On a Saturday evening, as the sun was setting in Kenya and rising in California, I called my mom, some 10,000 miles away from me, not knowing if I could go, or should go. Leaving one home to travel to another. Leaving family here to be with family there as our beloved, 98-year-old, Granny Bettie was near death.
My grandma, for the last 5 years, had lived with my parents, and my mom was committed to having her spend her final days within their home. On the phone call, my mom asked me medical questions that I answered but felt so very far away from being able to help in tangible ways. As a hospice nurse, granddaughter, and daughter, I wanted to be nearby. I wanted to be with my mom as she said goodbye to hers.

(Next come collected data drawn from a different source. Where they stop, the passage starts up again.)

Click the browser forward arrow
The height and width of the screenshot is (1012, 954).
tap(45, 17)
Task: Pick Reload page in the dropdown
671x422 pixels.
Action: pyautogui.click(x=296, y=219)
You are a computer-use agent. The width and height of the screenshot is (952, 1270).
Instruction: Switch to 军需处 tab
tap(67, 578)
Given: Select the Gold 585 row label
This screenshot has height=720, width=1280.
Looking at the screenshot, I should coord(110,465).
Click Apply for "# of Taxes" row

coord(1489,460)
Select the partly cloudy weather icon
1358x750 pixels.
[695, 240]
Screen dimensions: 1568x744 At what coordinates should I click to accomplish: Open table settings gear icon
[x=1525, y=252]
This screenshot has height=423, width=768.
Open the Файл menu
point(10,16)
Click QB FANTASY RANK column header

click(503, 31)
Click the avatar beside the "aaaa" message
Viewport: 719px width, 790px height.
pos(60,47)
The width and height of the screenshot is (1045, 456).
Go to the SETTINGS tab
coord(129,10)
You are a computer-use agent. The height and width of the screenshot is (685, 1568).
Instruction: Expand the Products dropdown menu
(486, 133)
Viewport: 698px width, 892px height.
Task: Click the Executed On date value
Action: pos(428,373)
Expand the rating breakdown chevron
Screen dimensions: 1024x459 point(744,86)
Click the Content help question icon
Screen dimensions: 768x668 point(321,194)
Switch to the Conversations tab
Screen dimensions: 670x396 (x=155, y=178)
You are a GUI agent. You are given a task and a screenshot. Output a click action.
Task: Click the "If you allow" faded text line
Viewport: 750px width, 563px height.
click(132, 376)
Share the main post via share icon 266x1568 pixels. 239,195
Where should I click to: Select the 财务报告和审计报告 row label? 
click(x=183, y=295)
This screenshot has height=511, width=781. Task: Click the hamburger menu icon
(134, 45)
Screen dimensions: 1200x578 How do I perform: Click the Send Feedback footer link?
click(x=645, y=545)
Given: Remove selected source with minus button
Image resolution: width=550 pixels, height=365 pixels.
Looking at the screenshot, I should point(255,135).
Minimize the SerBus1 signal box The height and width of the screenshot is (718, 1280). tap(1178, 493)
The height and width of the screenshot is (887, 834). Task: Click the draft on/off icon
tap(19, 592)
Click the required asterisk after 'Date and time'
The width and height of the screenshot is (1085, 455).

That night, as my mom held the phone to my grandma’s ear, she was calm, clear-headed, and said she was comfortable. Her words were filled with love and gratitude. She asked me to pray for her and then said, “Juli, I know you do.” She concluded our conversation with these words: “How could I ask for anything more?”
After we said our goodbyes, Titus was waiting nearby and lovingly said: “Let me send you, Juli. They need you right now. I’ll take care of the kids.” Some few hours later, I boarded my first of four airplanes and made my way around the world.
While waiting to board the final plane, my mom texted: “Can you sing amazing grace? I think it’s going to be soon.”
On speaker phone, my siblings and I fumbled our way through the familiar hymn we’ve sung a thousand other times. None of us were in the same place yet but somehow all in unison. I was facing a corner in the San Francisco airport as we said what would be our final goodbyes, and “we love you” one more time. We sang for the love of our grandma, and because our mom asked us to. A few moments later, my grandma, while holding my mom’s hand, breathed her last breath.
I arrived about an hour later and was able to spend the next week with my parents and siblings. To grieve together. To celebrate Mother’s Day together. To remember and name, together, a few of a lifetime’s worth of moments and memories.The time spent together, remarkably, felt slow, unhurried, and enough.
When it was time to say goodbye to travel the world once more, I knew big hugs from my little ones, and Titus, were waiting on the other side. Upon arriving, I was so moved by Ryan’s tender and unexpected words.
“Me hopes,” he said, “Granny Bettie is having fun in God’s kingdom.”
In ways I cannot begin to imagine, this must be true. Granny, we will miss you until we meet again. Have fun in God’s kingdom.